For the first few minutes, I felt elated. I could do this. I was doing this. It would be done! But then it got hard. I was tired. My arms were tired. My legs were tired. Every fibre of my being was tired. I felt a crushing exhaustion at the very core of my soul. I projected laser beams of pure hate towards this instructor who seemed bent on making me feel the burn, much against my wishes. I was sweating, a bodily function I have always thought particularly cruel and unnecessary. Somehow, I stuck it out, mainly because I refused to give that bastard instructor the pleasure of seeing me crumple into a pile of sweaty, shaking “muscle”.

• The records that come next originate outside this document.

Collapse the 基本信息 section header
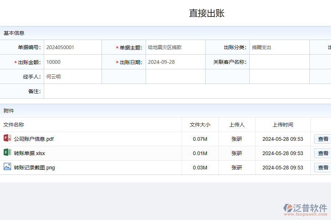 13,33
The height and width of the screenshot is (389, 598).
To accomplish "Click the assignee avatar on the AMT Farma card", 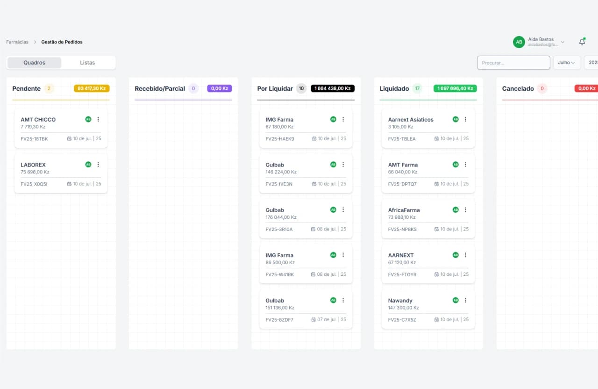I will click(x=455, y=165).
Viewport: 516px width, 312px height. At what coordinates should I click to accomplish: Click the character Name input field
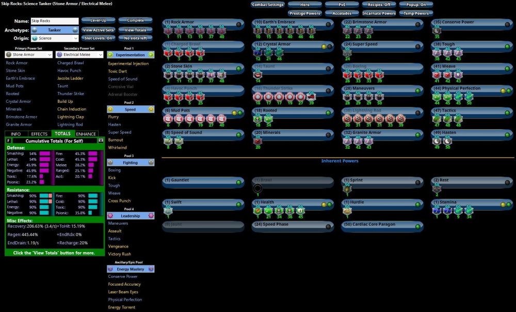[x=54, y=21]
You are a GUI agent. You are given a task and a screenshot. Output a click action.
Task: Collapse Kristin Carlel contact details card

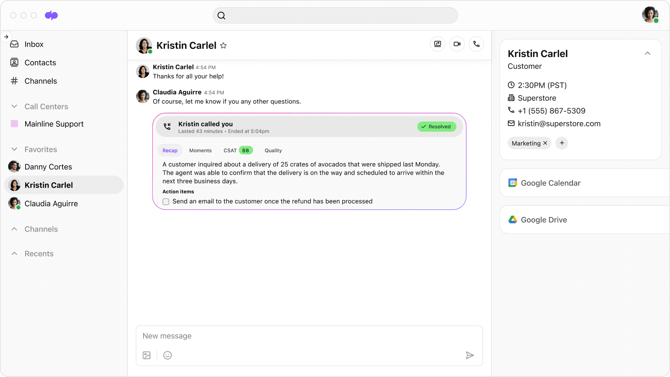point(647,53)
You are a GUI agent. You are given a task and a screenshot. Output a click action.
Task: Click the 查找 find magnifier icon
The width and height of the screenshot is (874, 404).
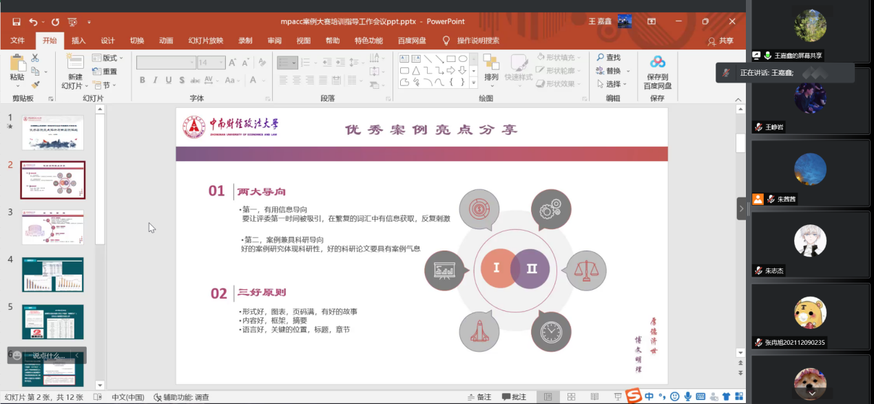click(x=601, y=58)
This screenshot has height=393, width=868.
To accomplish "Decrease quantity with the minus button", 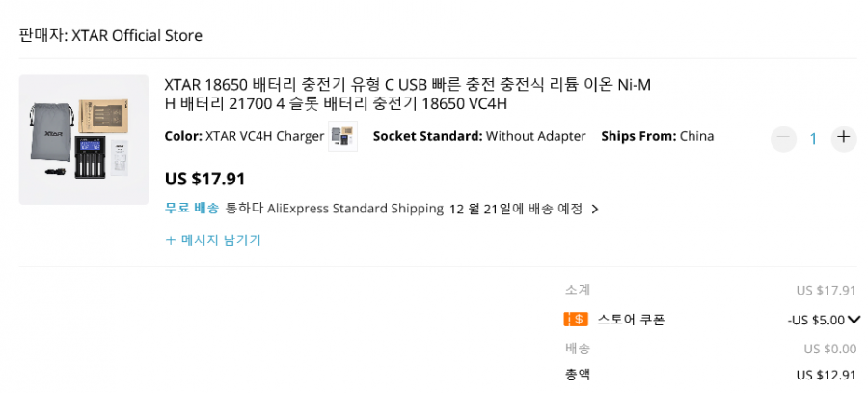I will click(783, 139).
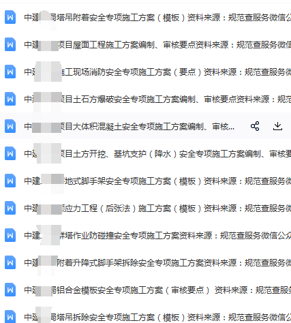Click Word icon beside 土石方爆破 file
291x323 pixels.
coord(10,99)
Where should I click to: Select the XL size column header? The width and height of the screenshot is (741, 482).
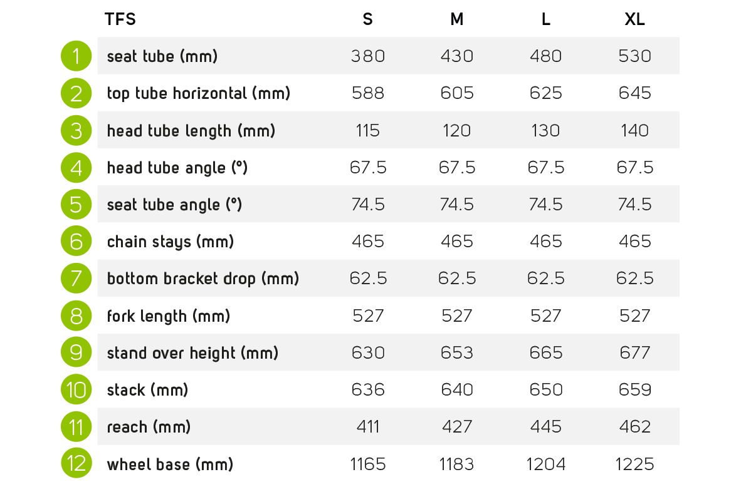coord(634,19)
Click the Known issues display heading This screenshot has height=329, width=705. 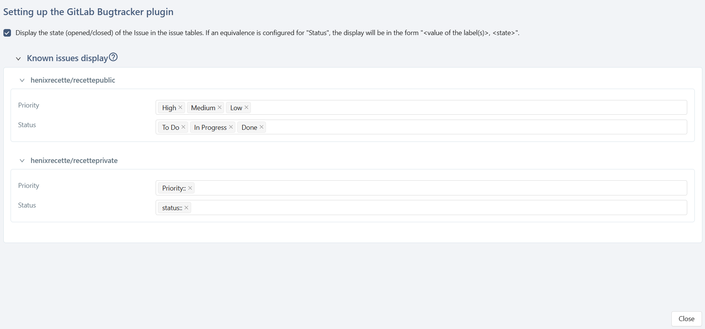(x=67, y=58)
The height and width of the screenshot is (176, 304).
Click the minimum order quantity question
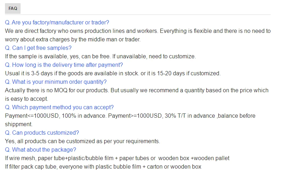point(56,82)
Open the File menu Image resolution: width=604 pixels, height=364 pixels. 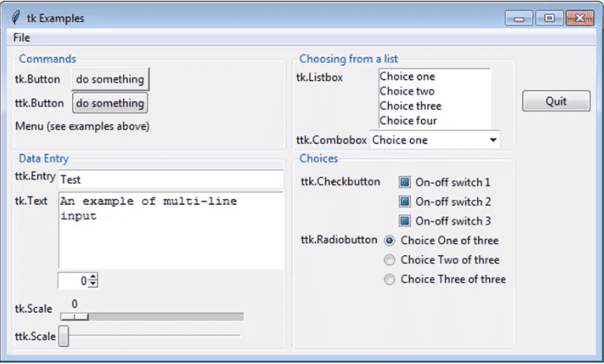click(21, 37)
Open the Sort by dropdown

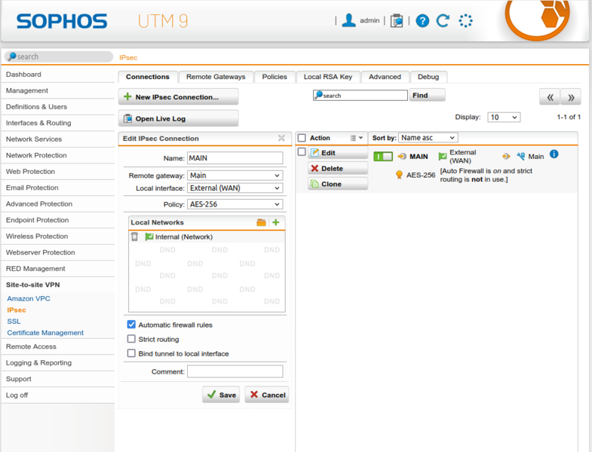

If that was the full extent of my experience, I would’ve probably never gone back. But, at the end of the class, a magical transformation took place. My endorphins kicked in and – behold! – I was filled with love and positivity. I could do anything! I was struck with the thought that I was like the modern day Jekyll and Hyde, except my Mr Hyde only comes out at the gym and then promptly scurries off as soon as the exercising is done. Also, no one’s been killed. Yet. Although, there’s still time.

Nowadays, I’ve more or less made space in my life for the gym. Although, my gym habits are often characterised by spurts of near obsessive attendance followed by languid periods of inactivity, where I indulge my sweet tooth and craving for comfort foods. Gym classes still fill me with shameful, murderous thoughts that, thankfully, vanish as soon as the class is over. My plumping regime continues albeit in a much more restrained manner, more in line with my desire to maintain my rotundness, rather than increase it.

You could say I’ve come to terms with my need to exercise. As angry as it might make me, I have learned to love the pain and look forward to the pleasure that follows. Maybe one day, I will even stop hating my instructor. Not today though.